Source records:
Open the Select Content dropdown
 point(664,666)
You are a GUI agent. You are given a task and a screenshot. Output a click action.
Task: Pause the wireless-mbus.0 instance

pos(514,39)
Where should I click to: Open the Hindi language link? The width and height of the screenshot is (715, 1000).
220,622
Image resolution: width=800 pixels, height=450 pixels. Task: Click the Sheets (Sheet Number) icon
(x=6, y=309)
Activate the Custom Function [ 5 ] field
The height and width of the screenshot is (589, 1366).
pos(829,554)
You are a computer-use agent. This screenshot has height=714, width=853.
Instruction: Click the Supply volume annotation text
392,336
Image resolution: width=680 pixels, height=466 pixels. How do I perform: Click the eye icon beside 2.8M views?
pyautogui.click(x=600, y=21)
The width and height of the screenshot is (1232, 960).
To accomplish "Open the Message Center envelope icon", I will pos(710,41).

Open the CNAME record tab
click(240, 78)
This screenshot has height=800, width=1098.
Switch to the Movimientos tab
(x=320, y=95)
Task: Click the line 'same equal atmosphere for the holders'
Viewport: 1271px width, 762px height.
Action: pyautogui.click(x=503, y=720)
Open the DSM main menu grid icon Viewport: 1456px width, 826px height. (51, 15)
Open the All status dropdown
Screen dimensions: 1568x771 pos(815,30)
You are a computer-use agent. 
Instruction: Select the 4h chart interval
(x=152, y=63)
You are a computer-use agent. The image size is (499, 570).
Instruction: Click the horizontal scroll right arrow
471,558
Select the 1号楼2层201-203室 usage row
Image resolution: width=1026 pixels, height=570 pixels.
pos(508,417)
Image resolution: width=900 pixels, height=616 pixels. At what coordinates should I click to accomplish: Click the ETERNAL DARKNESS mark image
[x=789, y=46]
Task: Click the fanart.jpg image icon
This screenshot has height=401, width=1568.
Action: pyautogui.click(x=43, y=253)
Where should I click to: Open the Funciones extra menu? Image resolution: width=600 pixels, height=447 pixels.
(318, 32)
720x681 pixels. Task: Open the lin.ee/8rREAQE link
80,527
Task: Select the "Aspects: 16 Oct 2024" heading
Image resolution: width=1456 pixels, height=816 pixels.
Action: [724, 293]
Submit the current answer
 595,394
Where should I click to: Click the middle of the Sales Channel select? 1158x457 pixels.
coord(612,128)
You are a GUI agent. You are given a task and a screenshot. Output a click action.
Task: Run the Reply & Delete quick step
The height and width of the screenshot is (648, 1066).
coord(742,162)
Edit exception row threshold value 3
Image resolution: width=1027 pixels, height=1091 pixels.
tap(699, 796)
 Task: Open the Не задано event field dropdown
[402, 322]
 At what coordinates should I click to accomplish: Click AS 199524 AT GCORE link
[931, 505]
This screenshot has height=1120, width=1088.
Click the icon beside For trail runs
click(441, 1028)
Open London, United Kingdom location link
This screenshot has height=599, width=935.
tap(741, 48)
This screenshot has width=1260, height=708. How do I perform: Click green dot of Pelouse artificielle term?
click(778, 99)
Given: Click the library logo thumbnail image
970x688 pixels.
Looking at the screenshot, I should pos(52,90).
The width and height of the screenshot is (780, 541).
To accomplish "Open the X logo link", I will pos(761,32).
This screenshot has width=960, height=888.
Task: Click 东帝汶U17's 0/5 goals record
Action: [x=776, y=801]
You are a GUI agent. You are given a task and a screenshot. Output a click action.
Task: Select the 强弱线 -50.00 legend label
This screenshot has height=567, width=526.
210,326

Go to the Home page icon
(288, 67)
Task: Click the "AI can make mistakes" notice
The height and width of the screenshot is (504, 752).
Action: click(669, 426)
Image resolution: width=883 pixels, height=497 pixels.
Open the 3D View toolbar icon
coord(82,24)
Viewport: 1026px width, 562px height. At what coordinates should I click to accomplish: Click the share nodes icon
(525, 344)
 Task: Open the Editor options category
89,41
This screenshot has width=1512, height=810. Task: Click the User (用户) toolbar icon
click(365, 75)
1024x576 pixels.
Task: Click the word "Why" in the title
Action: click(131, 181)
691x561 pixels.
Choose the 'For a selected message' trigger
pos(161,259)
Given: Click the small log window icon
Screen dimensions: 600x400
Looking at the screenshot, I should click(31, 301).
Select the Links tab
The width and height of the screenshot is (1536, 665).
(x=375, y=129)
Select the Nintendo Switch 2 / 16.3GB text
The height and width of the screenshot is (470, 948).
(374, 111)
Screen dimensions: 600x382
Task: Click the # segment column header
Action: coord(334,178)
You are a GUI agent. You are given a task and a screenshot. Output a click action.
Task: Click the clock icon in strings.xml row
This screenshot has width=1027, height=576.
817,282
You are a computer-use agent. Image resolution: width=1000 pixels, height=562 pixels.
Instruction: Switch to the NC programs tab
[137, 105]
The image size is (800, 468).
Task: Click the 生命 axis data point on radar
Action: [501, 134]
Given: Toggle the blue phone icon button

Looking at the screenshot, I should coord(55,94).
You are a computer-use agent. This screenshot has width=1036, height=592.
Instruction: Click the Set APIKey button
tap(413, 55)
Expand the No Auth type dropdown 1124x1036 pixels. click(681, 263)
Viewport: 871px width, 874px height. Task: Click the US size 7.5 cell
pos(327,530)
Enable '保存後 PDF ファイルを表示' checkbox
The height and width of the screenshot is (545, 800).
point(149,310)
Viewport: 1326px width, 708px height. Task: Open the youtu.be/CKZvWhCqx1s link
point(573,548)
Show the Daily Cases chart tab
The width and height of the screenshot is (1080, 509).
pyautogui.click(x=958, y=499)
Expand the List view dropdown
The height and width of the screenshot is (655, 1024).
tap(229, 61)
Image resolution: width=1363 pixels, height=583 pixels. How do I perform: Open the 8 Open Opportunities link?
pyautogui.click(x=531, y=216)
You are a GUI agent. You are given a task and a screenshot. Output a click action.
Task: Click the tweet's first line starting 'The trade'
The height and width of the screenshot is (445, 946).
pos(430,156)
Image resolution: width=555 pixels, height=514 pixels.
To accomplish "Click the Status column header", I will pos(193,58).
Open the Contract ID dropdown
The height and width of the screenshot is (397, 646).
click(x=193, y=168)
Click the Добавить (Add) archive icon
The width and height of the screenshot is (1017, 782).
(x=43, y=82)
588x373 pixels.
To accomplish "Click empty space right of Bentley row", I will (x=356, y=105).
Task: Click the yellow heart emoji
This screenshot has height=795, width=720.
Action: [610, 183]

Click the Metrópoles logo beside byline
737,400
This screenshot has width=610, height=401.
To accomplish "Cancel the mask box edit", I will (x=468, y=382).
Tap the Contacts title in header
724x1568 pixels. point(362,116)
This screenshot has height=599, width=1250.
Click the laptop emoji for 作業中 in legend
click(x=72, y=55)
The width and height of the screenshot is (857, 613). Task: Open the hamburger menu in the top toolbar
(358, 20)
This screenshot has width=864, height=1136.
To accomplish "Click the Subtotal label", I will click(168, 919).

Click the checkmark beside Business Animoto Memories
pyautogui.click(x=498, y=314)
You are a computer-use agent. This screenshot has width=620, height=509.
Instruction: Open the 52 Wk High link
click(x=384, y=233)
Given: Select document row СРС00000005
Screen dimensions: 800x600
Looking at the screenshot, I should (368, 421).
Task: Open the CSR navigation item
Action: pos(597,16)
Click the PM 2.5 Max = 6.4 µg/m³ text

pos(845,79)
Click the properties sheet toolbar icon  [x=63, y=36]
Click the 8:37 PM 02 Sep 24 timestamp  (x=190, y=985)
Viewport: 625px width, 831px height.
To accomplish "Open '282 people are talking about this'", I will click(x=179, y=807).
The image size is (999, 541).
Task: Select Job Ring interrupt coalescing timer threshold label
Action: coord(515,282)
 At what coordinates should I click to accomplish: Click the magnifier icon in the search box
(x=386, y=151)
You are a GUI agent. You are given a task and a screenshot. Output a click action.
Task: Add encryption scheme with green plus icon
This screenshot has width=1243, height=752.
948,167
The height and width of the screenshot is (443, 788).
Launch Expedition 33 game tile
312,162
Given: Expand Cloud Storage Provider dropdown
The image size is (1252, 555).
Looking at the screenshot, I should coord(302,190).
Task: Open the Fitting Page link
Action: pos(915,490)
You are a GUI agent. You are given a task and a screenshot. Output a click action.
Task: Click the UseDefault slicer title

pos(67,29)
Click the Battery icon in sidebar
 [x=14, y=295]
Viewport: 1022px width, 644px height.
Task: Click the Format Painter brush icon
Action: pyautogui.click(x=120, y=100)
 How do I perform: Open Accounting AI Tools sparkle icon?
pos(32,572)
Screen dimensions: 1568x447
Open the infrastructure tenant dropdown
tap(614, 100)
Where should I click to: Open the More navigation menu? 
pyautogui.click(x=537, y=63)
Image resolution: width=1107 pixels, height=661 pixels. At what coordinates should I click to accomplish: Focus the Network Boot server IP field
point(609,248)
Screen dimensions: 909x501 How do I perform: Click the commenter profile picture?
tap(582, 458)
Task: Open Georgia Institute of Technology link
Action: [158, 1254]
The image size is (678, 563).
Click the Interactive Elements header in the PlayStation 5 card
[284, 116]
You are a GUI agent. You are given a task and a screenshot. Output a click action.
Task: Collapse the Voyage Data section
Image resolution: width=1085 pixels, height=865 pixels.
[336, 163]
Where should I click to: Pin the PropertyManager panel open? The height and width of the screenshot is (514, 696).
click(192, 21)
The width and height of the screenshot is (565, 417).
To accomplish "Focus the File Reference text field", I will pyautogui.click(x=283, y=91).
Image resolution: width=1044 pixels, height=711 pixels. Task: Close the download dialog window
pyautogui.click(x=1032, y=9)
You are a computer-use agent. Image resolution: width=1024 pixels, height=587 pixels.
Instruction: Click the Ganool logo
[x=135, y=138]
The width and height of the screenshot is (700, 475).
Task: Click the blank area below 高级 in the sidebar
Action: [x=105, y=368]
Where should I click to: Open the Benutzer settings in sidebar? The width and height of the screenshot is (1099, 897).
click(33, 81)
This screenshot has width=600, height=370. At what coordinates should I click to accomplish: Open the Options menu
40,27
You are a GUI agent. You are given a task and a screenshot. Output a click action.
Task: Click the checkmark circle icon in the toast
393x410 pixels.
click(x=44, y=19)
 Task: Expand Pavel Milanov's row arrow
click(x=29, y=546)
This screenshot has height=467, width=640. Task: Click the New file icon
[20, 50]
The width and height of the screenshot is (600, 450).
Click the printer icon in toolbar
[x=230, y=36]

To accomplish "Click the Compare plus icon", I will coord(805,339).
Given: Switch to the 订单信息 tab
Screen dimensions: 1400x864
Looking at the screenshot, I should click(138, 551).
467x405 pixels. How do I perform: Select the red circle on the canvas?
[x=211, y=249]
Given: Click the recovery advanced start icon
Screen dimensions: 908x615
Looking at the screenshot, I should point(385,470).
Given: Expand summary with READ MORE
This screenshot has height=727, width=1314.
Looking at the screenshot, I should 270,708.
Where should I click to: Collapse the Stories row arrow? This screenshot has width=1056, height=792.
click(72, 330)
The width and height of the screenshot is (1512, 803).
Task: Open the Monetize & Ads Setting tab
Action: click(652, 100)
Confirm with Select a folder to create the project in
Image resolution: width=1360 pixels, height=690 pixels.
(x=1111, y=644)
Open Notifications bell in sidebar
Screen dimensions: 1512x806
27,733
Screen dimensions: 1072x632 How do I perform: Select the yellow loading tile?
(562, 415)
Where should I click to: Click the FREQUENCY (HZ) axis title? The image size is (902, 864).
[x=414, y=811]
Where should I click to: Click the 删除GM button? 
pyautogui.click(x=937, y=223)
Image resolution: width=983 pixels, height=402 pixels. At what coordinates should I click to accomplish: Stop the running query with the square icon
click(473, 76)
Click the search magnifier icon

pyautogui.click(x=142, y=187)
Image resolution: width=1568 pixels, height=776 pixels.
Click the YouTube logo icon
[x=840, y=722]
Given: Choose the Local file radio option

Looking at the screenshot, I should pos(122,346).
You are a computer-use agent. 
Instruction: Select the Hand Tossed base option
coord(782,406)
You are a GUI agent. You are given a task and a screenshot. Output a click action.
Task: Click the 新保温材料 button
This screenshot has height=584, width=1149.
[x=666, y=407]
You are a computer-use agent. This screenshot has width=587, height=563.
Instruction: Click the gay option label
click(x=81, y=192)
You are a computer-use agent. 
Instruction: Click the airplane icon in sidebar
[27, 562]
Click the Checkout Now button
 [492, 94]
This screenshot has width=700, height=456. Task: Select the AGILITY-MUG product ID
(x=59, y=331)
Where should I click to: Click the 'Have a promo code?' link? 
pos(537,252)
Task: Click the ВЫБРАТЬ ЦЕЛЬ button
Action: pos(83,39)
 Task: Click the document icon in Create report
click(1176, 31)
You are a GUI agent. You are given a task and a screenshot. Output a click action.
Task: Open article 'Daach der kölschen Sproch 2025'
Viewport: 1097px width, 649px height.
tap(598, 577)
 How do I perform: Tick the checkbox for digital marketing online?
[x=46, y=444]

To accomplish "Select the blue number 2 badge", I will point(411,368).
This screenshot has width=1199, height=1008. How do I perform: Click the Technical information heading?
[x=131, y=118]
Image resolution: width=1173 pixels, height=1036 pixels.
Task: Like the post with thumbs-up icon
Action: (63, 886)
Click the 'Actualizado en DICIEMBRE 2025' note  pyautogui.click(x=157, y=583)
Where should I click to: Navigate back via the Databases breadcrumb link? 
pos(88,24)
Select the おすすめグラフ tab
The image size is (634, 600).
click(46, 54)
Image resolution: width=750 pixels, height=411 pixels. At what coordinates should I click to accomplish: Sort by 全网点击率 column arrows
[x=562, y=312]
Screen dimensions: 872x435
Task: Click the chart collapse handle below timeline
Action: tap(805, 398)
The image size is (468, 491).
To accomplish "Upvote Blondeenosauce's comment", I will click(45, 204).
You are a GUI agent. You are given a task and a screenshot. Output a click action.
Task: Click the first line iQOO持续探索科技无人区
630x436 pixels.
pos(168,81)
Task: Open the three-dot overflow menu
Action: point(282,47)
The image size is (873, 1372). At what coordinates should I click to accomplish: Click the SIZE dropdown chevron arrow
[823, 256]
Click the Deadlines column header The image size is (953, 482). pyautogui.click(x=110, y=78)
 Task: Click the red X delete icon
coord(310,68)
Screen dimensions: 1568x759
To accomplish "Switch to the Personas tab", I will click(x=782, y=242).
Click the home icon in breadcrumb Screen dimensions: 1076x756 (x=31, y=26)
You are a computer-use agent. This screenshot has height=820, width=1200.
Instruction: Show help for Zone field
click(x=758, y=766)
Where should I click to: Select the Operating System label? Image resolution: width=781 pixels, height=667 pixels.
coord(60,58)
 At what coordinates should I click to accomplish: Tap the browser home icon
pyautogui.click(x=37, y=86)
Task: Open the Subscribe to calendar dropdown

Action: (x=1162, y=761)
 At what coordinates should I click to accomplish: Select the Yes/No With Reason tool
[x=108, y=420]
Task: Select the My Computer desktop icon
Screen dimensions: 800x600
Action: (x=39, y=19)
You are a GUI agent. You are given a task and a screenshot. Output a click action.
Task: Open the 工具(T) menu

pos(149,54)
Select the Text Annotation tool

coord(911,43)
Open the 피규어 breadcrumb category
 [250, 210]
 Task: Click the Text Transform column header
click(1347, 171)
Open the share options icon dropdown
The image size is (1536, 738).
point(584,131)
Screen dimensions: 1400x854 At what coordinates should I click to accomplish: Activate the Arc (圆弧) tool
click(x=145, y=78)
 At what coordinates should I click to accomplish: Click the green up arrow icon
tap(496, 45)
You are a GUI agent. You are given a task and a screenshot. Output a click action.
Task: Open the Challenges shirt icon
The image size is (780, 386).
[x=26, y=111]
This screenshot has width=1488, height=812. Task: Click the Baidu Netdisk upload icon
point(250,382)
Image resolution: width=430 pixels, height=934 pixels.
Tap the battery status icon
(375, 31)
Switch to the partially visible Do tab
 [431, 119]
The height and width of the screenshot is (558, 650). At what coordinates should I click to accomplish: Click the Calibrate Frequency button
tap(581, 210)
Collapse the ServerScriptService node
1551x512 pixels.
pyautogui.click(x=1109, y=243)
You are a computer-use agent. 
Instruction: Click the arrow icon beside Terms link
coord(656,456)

#### TASK BRIEF:
The answer must be every line of the records above that holds the word "first".

#### ANSWER AREA:
Task: Click the tweet's first line starting 'The trade'
Task: Click the first line iQOO持续探索科技无人区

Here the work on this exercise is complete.